=== Problem statement ===
Starting at the line that contains "Viewport: 914px width, 411px", transcribe each line exactly through the end of the data below, and skip any pictures.

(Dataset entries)
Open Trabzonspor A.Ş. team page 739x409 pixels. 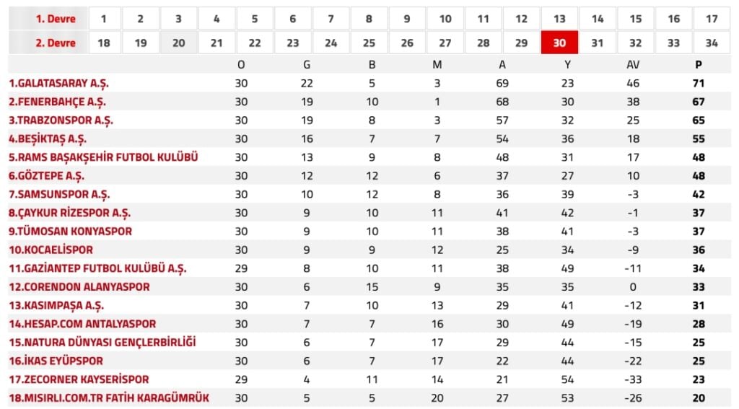tap(61, 120)
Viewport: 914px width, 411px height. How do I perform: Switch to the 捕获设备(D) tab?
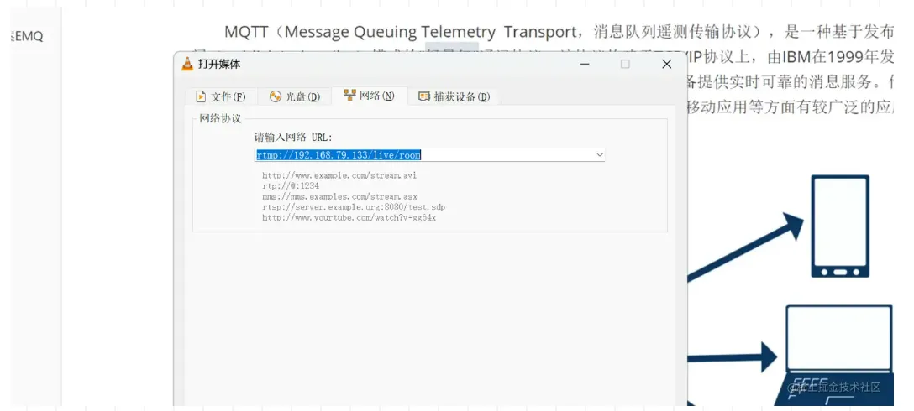pyautogui.click(x=454, y=96)
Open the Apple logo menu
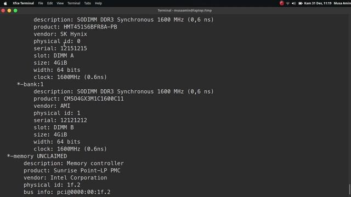Image resolution: width=351 pixels, height=197 pixels. [5, 3]
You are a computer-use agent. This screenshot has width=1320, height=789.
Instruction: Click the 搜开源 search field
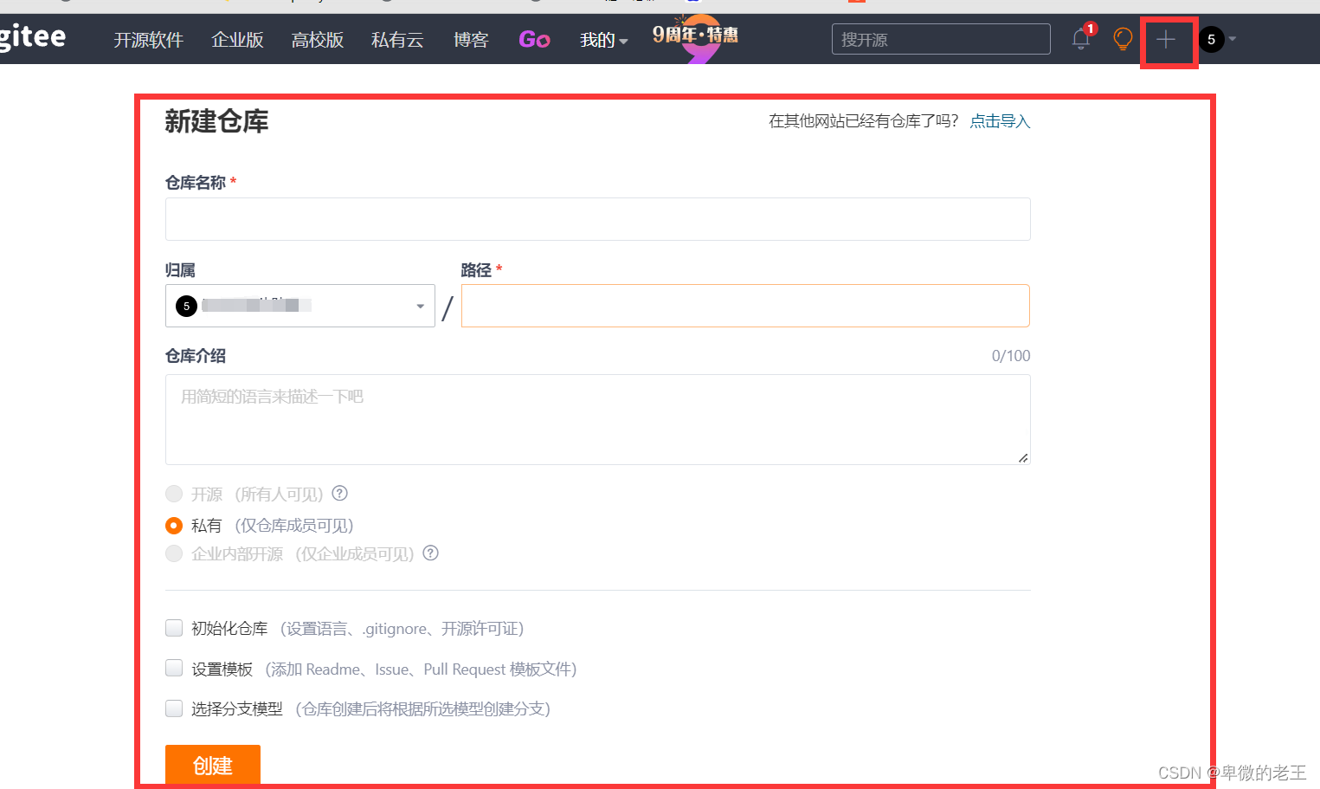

=== Answer area ===
Viewport: 914px width, 411px height. How do I perform: Switch to the 捕获设备(D) tab?
pyautogui.click(x=454, y=96)
Open the Apple logo menu
Image resolution: width=351 pixels, height=197 pixels. [5, 3]
You are a computer-use agent. This screenshot has width=1320, height=789.
Instruction: Click the 搜开源 search field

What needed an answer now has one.